I am getting the following error:

---------------------------------------------------------------------------
TypeError                                 Traceback (most recent call last)
<ipython-input-3-b2f9497bbf47> in <module>()
      7 decoded = LSTM(input_dim, return_sequences=True, activation='linear')(decoded)
      8 decoded = TimeDistributed(Dense(input_dim, activation='linear'))(decoded)
----> 9 decoded = LayerKMultiply(k = 20)(decoded)
     10 
     11 sequence_autoencoder = Model(inputs, decoded)

TypeError: __init__() missing 1 required positional argument: 'output_dim'

EDIT

What I want to achieve is the architecture described in the following images:

https://github.com/mg64ve/SMTDAE/blob/master/images/SMTDAE.png https://github.com/mg64ve/SMTDAE/blob/master/images/REF.png

So in this sense, I believe the multiply layer hase to be before the TimeDistributed and Dense layers. I modified the code as following:

import keras
from keras import backend as K
from keras.models import Sequential, Model
from keras.layers import Input, LSTM, RepeatVector, TimeDistributed
from keras.layers.core import Flatten, Dense, Dropout, Lambda
from keras.optimizers import SGD, RMSprop, Adam
from keras import objectives
from keras.engine.topology import Layer
import numpy as np

class LayerKMultiply(Layer):

    def __init__(self, output_dim, **kwargs):
        self.output_dim = output_dim
        self.k = None
        super(LayerKMultiply, self).__init__(**kwargs)
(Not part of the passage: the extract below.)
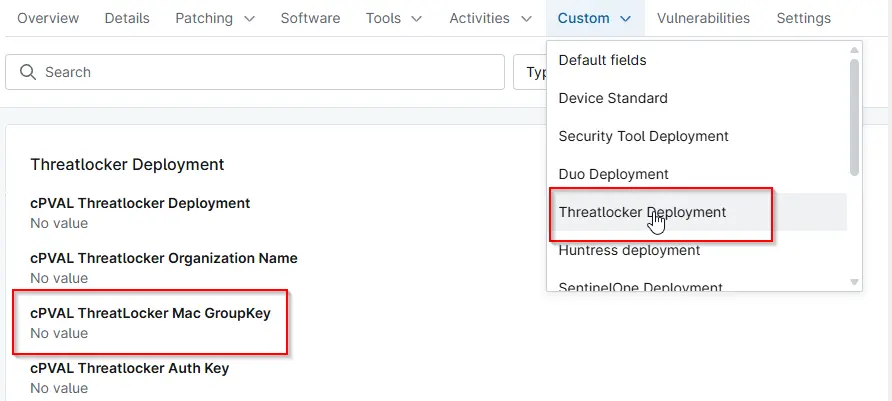Screen dimensions: 892x401
Task: Expand the Patching dropdown menu
Action: (x=215, y=18)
    def build(self, input_shape):
        # Create a trainable weight variable for this layer.
        self.k = self.add_weight(
            name='k',
            shape=(),
            initializer='ones',
            dtype='float32',
            trainable=True,
        )
        super(LayerKMultiply, self).build(input_shape)  # Be sure to call this at the end

    def call(self, x):
        return self.k * x

    def compute_output_shape(self, input_shape):
        return (input_shape[0], input_shape[1], self.output_dim)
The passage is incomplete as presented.